Clinical trials for Russia’s Sputnik-V vaccine in India could start in the coming weeks

pharmafile | September 22, 2020 | News story | Manufacturing and Production Russia Vaccine, vaccines 

Clinical trials testing Russia’s Sputnik-V coronavirus vaccine in India could begin in the next few weeks, according to Indian pharma firm Dr Reddy’s Laboratories Ltd. 

The trials are part of a deal by Dr Reddy’s and the Russian Direct Investment Fund (RDIF). The pharma firm will conduct the Phase 3 trials in India and pursue local regulatory approvals, and if it gets final approval, it will also distribute the finished vaccine in the country. The RDIF will supply 100 million doses to the company. They have also reached an agreement to produce 300 million doses for India overall. 

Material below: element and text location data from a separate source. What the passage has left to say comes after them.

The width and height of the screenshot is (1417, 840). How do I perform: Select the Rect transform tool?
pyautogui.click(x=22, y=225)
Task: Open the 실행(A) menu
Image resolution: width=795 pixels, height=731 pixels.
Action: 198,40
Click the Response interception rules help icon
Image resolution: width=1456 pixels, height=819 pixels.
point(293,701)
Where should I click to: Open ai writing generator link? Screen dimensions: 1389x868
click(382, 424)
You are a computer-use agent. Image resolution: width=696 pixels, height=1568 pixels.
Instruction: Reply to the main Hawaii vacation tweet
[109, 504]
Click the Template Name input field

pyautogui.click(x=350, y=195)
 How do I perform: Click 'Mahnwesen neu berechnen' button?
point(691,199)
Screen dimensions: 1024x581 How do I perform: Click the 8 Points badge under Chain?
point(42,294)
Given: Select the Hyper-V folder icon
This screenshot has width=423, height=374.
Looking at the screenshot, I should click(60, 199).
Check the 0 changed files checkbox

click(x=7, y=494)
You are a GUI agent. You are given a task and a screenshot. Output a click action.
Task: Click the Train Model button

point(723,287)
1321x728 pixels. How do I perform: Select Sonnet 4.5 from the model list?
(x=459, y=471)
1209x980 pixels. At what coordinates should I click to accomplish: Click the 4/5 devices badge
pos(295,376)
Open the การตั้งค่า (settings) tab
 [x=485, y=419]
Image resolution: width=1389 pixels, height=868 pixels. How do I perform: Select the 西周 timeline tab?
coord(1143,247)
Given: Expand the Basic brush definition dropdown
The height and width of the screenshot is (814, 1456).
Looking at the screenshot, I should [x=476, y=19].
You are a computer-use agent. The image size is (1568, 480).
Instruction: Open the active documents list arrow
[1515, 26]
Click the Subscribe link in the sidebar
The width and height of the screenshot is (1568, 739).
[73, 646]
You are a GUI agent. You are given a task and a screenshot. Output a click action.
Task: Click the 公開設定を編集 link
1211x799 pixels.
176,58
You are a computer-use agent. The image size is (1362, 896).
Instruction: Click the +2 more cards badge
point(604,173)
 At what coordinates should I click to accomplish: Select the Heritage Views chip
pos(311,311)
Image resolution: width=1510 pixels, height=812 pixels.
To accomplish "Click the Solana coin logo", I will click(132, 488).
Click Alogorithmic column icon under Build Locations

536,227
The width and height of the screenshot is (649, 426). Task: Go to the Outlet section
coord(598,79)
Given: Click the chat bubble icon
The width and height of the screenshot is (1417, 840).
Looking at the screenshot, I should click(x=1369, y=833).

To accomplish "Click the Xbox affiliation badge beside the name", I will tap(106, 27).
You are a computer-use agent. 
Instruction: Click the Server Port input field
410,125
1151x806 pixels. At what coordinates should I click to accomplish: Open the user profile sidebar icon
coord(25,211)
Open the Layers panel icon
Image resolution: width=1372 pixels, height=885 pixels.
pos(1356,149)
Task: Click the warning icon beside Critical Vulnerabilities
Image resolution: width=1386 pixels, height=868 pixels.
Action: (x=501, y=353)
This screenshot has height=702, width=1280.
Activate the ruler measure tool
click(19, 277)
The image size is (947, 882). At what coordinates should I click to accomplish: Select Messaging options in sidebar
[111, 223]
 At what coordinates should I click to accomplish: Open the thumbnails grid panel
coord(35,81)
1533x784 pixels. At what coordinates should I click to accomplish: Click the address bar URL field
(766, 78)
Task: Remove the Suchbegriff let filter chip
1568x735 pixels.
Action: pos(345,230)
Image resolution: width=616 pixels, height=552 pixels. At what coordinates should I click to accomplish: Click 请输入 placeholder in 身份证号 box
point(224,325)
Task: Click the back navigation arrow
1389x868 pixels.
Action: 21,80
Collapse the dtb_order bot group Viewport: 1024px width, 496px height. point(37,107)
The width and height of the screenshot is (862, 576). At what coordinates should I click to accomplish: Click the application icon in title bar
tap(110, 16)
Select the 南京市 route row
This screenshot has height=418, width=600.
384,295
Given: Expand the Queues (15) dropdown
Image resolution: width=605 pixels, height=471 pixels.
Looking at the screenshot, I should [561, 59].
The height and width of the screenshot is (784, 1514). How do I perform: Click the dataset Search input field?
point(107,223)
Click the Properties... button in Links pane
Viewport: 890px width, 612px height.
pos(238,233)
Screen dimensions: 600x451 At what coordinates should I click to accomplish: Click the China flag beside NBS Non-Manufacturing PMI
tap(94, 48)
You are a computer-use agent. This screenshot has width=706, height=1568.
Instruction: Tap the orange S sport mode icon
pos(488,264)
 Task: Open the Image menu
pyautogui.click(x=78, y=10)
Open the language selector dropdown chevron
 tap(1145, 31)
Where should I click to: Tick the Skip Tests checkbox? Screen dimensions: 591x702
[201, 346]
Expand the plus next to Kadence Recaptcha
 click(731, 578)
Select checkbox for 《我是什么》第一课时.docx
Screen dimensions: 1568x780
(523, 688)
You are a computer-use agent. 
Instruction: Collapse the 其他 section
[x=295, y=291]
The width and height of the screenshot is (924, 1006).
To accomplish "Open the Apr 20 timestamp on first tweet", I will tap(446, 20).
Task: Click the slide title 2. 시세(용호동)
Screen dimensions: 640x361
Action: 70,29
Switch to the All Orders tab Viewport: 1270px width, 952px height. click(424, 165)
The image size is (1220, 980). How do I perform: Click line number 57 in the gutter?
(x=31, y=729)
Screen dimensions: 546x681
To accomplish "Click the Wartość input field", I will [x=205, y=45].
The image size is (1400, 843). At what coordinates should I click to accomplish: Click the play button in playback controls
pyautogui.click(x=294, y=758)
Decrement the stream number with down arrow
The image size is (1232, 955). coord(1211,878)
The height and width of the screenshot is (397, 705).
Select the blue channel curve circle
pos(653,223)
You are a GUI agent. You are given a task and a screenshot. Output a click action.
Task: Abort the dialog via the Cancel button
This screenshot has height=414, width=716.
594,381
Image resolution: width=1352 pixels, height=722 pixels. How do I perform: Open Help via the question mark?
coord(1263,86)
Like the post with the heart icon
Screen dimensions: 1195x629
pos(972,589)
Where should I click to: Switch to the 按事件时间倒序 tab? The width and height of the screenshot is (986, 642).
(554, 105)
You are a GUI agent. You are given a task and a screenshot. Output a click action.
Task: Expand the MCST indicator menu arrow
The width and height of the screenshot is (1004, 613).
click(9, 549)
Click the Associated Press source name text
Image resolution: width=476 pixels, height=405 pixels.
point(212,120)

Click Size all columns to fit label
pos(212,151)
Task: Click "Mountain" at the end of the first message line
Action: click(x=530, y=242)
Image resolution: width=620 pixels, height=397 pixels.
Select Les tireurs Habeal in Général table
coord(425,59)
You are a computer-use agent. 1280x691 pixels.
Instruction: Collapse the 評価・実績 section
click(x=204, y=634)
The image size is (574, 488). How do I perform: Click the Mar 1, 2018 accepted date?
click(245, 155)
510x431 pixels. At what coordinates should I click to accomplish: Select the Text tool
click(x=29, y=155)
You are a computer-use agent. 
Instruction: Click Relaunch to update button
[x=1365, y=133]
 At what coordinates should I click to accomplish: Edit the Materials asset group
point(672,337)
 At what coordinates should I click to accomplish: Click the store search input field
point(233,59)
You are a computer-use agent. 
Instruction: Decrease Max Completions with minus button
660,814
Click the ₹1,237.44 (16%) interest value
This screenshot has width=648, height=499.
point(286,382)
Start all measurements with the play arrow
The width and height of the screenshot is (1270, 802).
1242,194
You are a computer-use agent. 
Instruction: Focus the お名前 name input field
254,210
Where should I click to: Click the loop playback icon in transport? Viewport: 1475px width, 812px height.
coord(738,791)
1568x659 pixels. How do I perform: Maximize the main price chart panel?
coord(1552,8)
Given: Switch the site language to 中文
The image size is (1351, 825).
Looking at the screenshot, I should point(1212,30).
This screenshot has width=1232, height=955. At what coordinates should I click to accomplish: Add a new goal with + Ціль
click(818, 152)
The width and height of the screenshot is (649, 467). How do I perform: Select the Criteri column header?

The studies will enrol 1,000-2,000 participants and will be conducted across multiple sites in the country. Deepak Sapra, CEO for API and Pharmaceutical Services at Dr Reddy’s, said: “We want to get to the first step – which is the commencement of the clinical trials by getting the necessary approvals from the Indian regulators – within the next few weeks.”

The RDIF have said that vaccine deliveries could begin in late 2020, but Sapra feels it could take longer as the clinical trial process will take months. 

Dr Reddy’s signed a deal with the RDIF last week. The Sputnik-V vaccine has drawn significant criticism for subverting the traditional clinical trial process. Usually, drugs and vaccines are approved after successful Phase 3 trials, but Russia decided to approve the vaccine after Phase 2 trials, conducting Phase 3 trials after the approval. In July, clinical trials were conducted on volunteers at the Sechenov First Moscow State Medical University and involved 38 people in two separate groups. Allegedly, the vaccine proved to be effective and safe and is being developed and produced by the Gamaleya Scientific Research Institute of Epidemiology and Microbiology along with the Russian defence ministry.

This quick approval process led to Professor Alexander Chuchalin quitting the Russian Health Ministry’s ethics council, after he had tried to stop its registration based on safety grounds. He accused the two leading medics involved in its development of flouting medical ethics in the process.